• **WHAT YOU WILL DO**: Starting with the line that has "Screen dimensions: 1568x740" in the records below and ending with the line that has "the blue ADCP", output those lines exactly and nothing more; omit the pictures.

• **SUPPLIED RECORDS**:
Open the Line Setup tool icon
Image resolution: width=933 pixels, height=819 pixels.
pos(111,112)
==
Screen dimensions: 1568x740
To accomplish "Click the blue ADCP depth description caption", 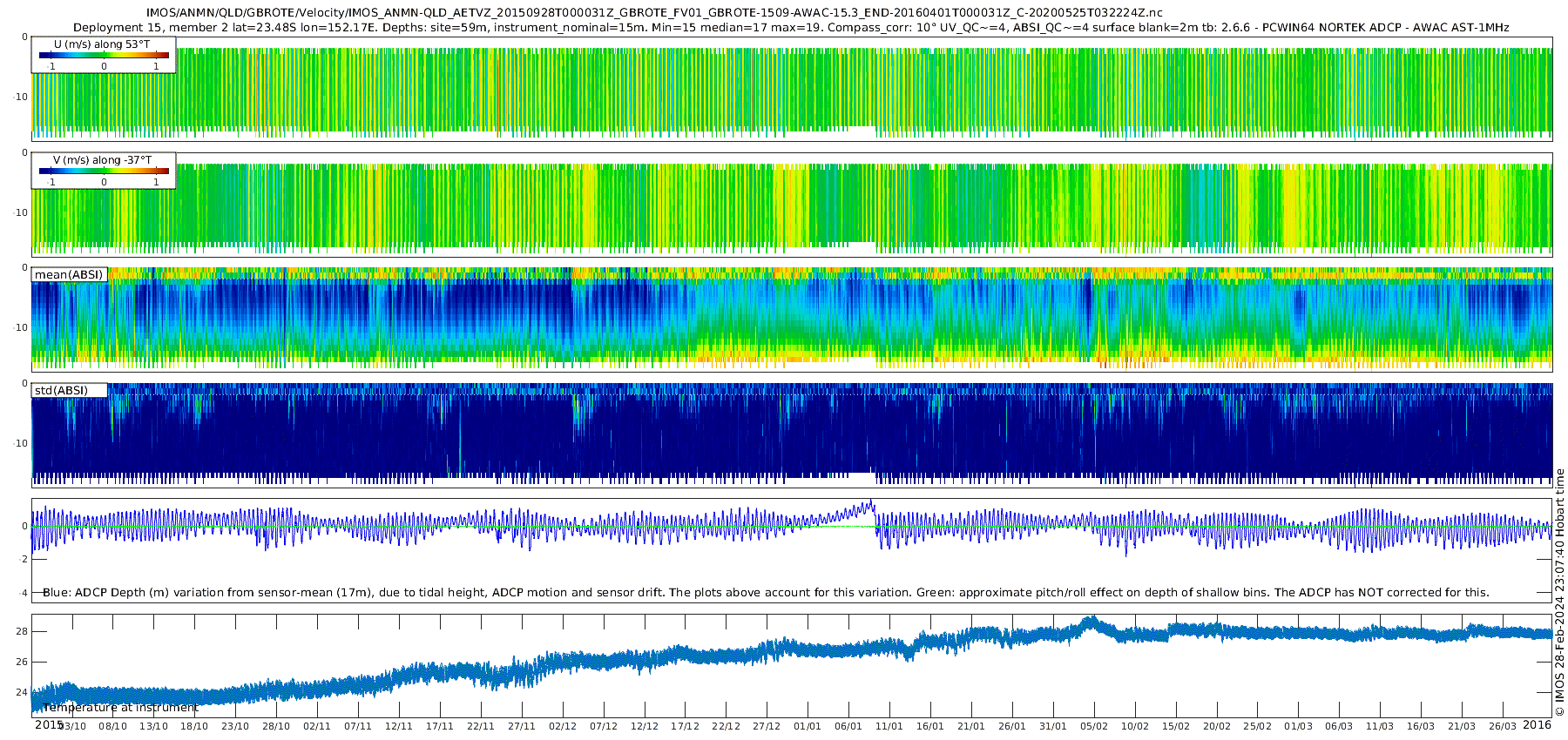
...
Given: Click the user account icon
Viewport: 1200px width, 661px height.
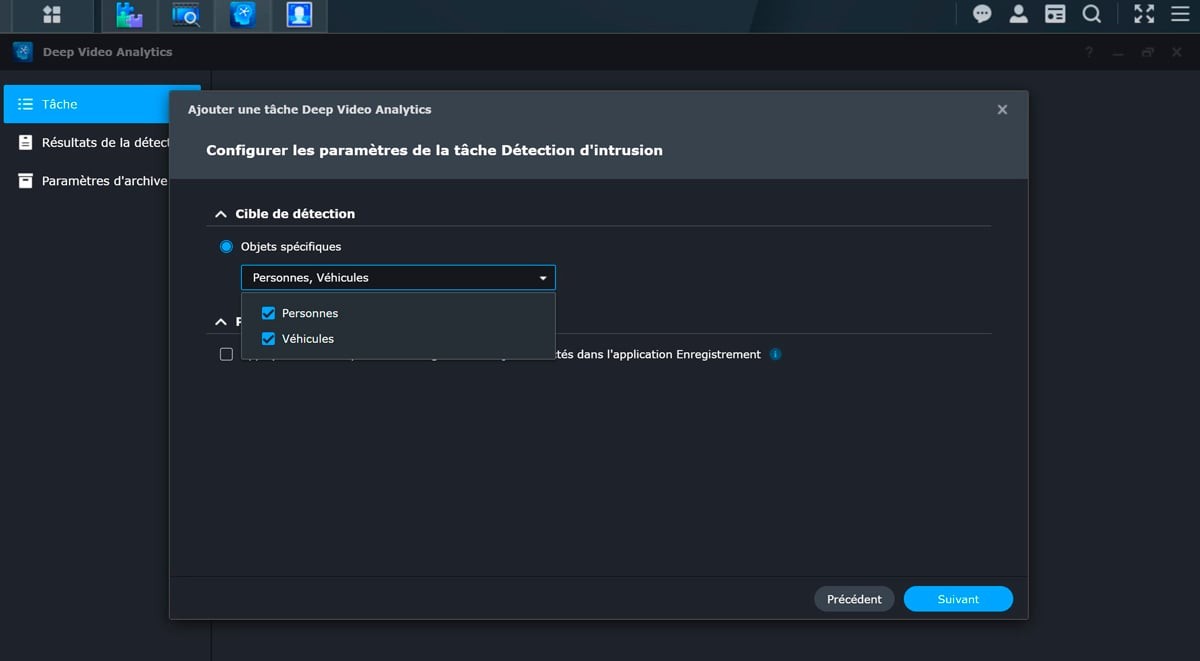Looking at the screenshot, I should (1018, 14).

• **WORKED SOLUTION**:
Screen dimensions: 1568x740
To accomplish "Click the blue ADCP depth description caption", 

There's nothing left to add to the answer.